Where the string "computer" occurs in a line of the entries below, copy that line.

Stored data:
.....
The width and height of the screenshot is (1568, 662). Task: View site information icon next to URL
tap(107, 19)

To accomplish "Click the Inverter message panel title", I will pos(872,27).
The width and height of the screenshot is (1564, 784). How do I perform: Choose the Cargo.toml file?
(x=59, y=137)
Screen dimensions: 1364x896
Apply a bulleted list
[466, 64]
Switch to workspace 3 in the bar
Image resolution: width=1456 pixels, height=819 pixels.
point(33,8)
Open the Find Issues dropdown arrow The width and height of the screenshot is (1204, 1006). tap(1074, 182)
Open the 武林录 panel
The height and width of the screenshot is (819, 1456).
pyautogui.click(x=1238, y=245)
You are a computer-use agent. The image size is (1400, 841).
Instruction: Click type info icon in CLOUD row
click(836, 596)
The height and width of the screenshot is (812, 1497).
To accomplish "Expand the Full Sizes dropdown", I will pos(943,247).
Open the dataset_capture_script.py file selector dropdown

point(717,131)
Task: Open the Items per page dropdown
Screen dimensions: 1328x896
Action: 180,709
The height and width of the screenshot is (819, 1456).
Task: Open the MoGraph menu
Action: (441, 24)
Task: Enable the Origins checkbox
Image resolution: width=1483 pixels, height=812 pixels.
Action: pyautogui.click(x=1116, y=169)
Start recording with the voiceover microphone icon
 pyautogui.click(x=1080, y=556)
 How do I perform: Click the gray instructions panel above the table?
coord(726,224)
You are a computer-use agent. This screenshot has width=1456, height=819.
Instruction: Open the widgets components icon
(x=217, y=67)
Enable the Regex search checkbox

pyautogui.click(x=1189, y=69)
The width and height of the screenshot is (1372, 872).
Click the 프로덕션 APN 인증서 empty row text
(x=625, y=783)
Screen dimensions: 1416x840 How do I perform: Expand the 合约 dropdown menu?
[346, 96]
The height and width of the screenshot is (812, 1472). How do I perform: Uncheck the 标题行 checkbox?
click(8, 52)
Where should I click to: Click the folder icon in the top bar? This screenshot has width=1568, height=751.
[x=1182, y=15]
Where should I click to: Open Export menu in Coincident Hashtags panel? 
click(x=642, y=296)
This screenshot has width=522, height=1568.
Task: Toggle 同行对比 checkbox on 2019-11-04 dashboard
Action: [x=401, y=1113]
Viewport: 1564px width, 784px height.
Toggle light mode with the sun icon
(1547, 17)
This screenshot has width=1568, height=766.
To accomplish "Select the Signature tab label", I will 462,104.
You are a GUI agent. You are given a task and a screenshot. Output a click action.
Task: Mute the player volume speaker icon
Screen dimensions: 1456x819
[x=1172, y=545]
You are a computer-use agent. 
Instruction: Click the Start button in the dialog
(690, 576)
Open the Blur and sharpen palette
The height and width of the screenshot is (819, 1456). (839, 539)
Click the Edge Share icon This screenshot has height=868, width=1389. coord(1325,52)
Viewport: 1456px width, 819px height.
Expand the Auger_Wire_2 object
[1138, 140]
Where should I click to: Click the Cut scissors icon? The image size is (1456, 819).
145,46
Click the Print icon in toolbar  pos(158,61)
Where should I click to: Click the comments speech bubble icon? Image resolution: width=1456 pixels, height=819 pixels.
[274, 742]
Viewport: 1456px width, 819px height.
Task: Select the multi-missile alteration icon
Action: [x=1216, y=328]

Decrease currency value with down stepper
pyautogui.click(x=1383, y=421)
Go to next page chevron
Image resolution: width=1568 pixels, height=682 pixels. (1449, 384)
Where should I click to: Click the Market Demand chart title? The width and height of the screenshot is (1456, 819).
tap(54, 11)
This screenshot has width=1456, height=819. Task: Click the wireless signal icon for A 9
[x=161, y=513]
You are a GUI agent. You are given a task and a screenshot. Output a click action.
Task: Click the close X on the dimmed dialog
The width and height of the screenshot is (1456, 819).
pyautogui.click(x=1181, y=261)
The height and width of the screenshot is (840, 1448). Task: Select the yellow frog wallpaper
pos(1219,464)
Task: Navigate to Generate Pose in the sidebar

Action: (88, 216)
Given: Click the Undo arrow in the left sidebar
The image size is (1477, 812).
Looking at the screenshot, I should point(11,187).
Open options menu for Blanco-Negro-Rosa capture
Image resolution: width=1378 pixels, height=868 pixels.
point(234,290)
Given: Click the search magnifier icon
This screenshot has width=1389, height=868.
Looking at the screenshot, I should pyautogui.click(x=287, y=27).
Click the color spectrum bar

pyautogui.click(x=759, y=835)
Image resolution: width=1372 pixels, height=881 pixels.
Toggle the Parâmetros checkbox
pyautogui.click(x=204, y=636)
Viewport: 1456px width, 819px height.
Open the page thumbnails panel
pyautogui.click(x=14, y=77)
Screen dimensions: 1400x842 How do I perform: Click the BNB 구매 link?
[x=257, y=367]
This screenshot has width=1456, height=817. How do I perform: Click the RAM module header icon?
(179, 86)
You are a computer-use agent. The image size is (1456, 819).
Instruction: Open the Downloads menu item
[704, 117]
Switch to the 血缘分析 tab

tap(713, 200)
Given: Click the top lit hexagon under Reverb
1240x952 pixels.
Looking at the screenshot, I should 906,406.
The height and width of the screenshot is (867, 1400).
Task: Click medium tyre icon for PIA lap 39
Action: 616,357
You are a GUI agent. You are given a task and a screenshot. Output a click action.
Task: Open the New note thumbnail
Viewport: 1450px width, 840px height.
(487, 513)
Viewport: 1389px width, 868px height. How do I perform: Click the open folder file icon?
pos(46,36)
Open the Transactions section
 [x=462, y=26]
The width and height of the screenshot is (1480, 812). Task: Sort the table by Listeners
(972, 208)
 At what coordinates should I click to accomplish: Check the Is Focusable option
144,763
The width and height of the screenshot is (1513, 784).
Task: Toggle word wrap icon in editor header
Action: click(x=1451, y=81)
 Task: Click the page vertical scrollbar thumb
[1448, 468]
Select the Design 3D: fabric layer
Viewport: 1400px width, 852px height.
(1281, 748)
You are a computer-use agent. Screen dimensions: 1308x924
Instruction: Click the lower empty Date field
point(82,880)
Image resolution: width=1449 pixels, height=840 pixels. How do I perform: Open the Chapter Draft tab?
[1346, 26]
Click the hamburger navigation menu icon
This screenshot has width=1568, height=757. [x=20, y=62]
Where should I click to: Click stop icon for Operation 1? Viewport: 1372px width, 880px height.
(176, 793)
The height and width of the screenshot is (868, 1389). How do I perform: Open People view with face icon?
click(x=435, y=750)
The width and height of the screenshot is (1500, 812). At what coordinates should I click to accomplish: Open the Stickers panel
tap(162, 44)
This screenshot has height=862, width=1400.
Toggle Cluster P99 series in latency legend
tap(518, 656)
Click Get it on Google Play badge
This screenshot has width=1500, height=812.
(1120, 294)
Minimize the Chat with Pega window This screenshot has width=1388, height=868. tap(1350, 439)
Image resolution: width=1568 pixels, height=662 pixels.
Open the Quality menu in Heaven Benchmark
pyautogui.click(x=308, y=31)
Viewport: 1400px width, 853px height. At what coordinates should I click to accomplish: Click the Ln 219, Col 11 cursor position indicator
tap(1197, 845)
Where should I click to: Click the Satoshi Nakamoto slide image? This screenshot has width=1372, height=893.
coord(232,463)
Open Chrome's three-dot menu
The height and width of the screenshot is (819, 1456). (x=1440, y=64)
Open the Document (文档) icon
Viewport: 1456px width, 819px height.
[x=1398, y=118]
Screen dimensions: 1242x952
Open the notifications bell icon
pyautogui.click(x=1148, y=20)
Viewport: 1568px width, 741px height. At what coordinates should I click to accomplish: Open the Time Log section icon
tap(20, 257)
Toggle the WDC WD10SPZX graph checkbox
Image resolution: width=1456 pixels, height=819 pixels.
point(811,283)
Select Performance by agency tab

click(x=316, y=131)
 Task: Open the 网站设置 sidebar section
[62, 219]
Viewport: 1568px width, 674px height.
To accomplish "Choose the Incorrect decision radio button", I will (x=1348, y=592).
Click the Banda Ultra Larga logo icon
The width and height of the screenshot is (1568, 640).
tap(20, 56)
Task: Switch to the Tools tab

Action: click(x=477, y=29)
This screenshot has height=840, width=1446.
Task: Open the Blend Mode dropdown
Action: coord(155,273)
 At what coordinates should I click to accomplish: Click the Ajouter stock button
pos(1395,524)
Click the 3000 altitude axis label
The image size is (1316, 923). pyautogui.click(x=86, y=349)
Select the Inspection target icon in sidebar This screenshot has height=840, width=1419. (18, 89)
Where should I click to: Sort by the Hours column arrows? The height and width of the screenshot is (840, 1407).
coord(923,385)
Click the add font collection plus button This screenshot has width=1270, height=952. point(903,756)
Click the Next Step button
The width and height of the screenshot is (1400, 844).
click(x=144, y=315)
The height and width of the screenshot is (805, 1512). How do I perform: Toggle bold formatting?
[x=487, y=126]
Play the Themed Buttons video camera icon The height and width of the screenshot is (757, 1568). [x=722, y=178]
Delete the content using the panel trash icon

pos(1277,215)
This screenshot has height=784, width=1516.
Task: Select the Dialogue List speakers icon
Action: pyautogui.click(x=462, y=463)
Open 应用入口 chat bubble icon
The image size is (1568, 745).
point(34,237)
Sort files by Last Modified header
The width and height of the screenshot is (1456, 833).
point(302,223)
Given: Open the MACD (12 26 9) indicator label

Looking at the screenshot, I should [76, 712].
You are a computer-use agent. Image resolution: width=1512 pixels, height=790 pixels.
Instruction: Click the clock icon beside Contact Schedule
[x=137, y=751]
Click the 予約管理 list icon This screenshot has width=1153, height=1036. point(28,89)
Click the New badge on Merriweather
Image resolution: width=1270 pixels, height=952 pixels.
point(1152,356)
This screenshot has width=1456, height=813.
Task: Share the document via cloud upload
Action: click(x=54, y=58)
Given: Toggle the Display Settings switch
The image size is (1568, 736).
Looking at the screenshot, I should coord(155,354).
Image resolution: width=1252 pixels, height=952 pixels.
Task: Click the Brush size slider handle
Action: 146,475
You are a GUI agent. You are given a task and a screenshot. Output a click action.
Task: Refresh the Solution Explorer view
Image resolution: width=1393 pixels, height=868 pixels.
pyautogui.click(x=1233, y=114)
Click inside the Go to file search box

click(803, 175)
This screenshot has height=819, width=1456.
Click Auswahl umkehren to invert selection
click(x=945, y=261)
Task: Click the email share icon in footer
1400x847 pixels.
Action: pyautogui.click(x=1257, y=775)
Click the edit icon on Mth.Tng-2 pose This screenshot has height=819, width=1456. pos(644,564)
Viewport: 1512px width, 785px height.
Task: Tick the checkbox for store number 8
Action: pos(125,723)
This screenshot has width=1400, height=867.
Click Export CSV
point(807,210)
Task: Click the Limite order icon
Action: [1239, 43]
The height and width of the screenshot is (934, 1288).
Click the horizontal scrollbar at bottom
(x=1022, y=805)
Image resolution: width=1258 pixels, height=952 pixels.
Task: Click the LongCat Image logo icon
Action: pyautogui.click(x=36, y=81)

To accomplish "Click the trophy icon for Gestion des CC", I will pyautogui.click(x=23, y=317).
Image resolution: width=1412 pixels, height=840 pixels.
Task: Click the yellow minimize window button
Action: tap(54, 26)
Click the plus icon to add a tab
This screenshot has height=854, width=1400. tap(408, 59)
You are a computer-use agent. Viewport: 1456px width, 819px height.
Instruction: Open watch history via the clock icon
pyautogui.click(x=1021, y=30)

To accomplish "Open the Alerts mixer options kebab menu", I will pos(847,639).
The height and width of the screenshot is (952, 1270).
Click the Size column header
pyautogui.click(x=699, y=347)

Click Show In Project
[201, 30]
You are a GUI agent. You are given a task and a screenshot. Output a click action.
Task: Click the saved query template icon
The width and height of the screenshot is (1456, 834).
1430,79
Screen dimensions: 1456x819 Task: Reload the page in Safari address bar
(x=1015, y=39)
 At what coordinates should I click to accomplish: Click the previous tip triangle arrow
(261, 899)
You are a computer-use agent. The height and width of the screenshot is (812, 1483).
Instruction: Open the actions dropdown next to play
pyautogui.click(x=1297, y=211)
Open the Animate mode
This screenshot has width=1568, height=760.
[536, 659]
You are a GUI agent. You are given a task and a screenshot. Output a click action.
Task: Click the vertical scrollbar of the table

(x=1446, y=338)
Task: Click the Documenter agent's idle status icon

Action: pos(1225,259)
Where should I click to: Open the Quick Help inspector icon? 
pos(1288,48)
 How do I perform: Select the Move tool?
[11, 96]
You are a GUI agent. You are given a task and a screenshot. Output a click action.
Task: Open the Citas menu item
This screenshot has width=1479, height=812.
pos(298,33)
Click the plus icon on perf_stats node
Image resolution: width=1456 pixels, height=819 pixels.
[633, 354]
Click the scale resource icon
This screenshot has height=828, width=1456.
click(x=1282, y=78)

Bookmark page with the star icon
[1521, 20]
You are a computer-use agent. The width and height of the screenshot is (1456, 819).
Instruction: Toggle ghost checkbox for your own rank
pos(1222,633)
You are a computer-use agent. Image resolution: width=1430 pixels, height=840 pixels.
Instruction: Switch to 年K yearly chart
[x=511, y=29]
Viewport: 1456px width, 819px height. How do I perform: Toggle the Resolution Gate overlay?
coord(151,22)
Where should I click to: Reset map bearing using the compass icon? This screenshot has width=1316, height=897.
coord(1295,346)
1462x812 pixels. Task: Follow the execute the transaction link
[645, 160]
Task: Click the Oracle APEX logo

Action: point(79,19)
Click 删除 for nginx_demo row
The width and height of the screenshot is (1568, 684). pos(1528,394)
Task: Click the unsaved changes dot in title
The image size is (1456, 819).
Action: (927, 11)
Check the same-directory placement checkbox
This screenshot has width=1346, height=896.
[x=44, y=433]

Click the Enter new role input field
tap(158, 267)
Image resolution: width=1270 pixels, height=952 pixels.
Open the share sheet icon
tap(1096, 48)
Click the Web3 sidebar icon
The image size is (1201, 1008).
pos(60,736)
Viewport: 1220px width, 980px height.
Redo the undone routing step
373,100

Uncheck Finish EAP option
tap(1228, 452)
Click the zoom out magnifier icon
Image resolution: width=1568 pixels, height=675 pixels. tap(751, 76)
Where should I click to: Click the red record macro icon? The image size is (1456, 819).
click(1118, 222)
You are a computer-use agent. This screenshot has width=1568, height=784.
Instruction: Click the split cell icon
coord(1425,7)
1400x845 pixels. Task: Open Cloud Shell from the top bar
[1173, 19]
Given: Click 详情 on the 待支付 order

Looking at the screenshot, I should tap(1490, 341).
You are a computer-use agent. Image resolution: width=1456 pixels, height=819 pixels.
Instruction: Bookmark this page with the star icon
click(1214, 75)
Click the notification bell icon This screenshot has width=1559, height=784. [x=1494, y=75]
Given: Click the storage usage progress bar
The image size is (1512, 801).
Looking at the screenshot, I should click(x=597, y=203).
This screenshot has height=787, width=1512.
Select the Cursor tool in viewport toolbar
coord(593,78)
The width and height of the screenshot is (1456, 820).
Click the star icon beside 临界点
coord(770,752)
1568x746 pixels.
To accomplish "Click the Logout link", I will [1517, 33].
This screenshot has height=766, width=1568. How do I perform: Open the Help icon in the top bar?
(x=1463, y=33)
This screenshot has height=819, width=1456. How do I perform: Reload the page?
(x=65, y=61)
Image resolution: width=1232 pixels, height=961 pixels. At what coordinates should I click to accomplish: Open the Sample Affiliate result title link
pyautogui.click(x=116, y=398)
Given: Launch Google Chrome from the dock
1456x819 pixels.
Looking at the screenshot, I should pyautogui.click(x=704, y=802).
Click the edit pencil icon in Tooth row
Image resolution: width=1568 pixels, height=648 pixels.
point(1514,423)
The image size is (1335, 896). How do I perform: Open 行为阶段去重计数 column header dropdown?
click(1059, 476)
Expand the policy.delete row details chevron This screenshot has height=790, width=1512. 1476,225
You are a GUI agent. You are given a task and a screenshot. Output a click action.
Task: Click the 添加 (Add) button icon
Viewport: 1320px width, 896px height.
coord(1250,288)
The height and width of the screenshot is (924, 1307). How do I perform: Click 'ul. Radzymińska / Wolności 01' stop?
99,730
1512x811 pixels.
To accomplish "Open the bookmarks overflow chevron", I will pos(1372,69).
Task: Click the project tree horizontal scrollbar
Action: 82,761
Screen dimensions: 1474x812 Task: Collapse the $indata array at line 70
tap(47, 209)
.....
▸ Task answer:
You are a computer-use agent. The image size is (1400, 841).
You are a computer-use agent. This screenshot has width=1456, height=819.
You are a computer-use agent. 
You are a computer-use agent. The image size is (1456, 819).
You are a computer-use agent. Screen dimensions: 1308x924
You are a computer-use agent. Image resolution: width=1512 pixels, height=790 pixels.
You are a computer-use agent. Viewport: 1456px width, 819px height.
You are a computer-use agent. The height and width of the screenshot is (812, 1483).
You are a computer-use agent. The width and height of the screenshot is (1456, 819).
You are a computer-use agent. Image resolution: width=1430 pixels, height=840 pixels.
You are a computer-use agent. This screenshot has width=1568, height=784.
You are a computer-use agent. Image resolution: width=1456 pixels, height=819 pixels.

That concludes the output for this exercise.